• **Supplied passage**:
---
2022-03-16 18:10:02 UTC

Use k-Fold Cross-Validation to Choose the Tuning Parameter for POCRE

Description

Choose the optimal tuning parameter via k-fold cross-validation for POCRE.

Usage

cvpocre(y, x, n.folds=10, delta=0.1, maxvar=dim(x)[1]/2,
        ptype=c('ebtz','ebt','l1','scad','mcp'), maxit=100,
        maxcmp=10, gamma=3.7, lambda.init=1, tol=1e-6,
        crit=c('press','Pearson','Spearman','Kendall'))

Arguments

y

n*q matrix, values of q response variables (allow for multiple response variables).

x

n*p matrix, values of p predicting variables (excluding the intercept).

n.folds

number of folds to split the data (10-fold CV by default).

delta

step size of different values of the tuning parameter.

maxvar

maximum number of selected variables.

ptype

a character to indicate the type of penalty: 'ebtz' (emprical Bayes thresholding after Fisher's z-transformation, by default), 'ebt' (emprical Bayes thresholding by Johnstone & Silverman (2004)), 'l1' (L_1 penalty), 'scad' (SCAD by Fan & Li (2001)), 'mcp' (MCP by Zhang (2010)).

maxit

maximum number of iterations to be allowed.

maxcmp

maximum number of components to be constructed.

gamma

a parameter used by SCAD and MCP (=3.7 by default).

lambda.init

initial value of the tuning parameter (=1 by default).

tol

tolerance of precision in iterations.

crit

a character to indicate the validation criterion: 'press' (prediction residual error sum of squares, by default), 'Pearson' (Pearson correlation coefficient), 'Spearman' (Spearman's rank correlation coefficient), 'Kendall' (Kendall's rank correlation coefficient).

Details

Use k-folds cross-validation to find the optinal value for the tuning parameter. The validation criterion can be chosen from PRESS, or different types of correlation coefficients, such as Pearson's, Spearman's, or Kendall's.

Value

The optimal value of the tuning parameter.

Author(s)

Dabao Zhang, Zhongli Jiang, Zeyu Zhang, Department of Statistics, Purdue University

References

Fan J and Li R (2001). Variable selection via nonconcave penalized likelihood and its oracle properties. Journal of the American Statistical Association, 96:1348-1360

Johnstone IM and Silverman BW (2004). Needles and straw in haystacks: empirical Bayes estimates of possibly sparse sequences. Annals of Statistics, 32: 1594-1649.

Zhang C-H (2010). Nearly unbiased variable selection under minimax concave penalty. The Annals of Statistics, 38: 894-942.
---
• **Given material**:
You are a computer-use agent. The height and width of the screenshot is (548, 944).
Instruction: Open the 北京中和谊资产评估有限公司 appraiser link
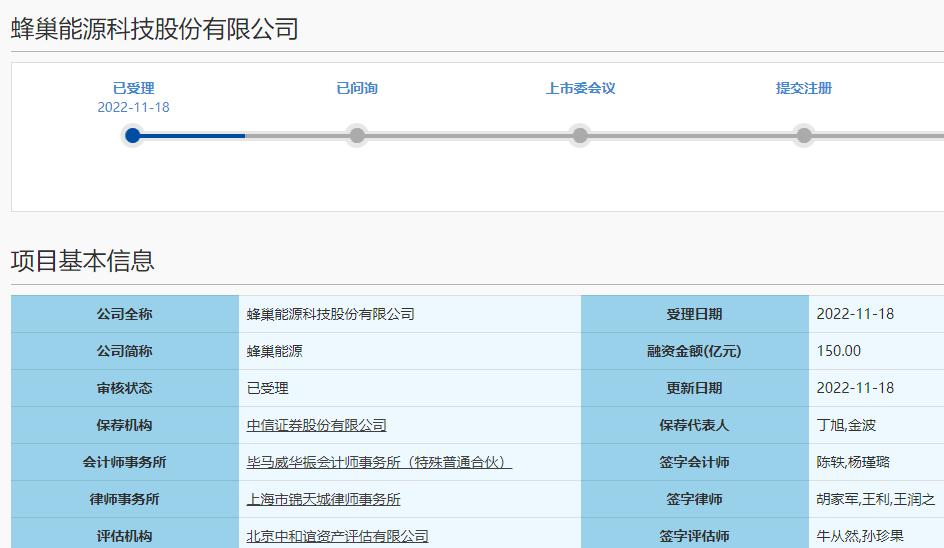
---
• **Directions**:
A) Retype the portion of the POCRE cross-validation documentation that opens with the words containing "initial value of" and closes with "Spearman's, or Kendall's.".
B) Continue the POCRE cross-validation documentation from its last line, writing what would come next.

• **The answers**:
A)
initial value of the tuning parameter (=1 by default).

tol

tolerance of precision in iterations.

crit

a character to indicate the validation criterion: 'press' (prediction residual error sum of squares, by default), 'Pearson' (Pearson correlation coefficient), 'Spearman' (Spearman's rank correlation coefficient), 'Kendall' (Kendall's rank correlation coefficient).

Details

Use k-folds cross-validation to find the optinal value for the tuning parameter. The validation criterion can be chosen from PRESS, or different types of correlation coefficients, such as Pearson's, Spearman's, or Kendall's.

B)
Zhang D, Lin Y, and Zhang M (2009). Penalized orthogonal-components regression for large p small n data. Electronic Journal of Statistics, 3: 781-796.

Examples

## Not run: 
data(simdata)
n <- dim(simdata)[1]
xx <- simdata[,-1]
yy <- simdata[,1]

# tp <- cvpocre(yy,xx,delta=0.01)
tp <- cvpocre(yy,xx)
print(paste("  pocre: Optimal Tuning Parameter = ", tp))
cvpres <- pocre(yy,xx,lambda=tp,maxvar=n/log(n))

## End(Not run)

Screen Variables for Generalized Linear Models via Generalized POCRE

Description

A pre-specified number (i.e., maxvar) of covariates will be selected for generalized linear models by constructing maxcmp components with generalized POCRE. Each component will be constructed by selecting maxvar/macmp covariates which are most relevant to the response variable(s). Similar to pocrescreen, gps selects covariates for their top relevance to the response variable(s) without penalization.

Usage

gps(y, x, family="binomial", bc.method="optimal", x.include=NULL,
    weights=NULL, maxcmp=10, maxvar=NULL, tol = 1e-6, maxit = 100)

Arguments

y

n*q matrix, values of q response variables (allow for multiple response variables).

x

n*p matrix, values of p predicting variables (excluding the intercept).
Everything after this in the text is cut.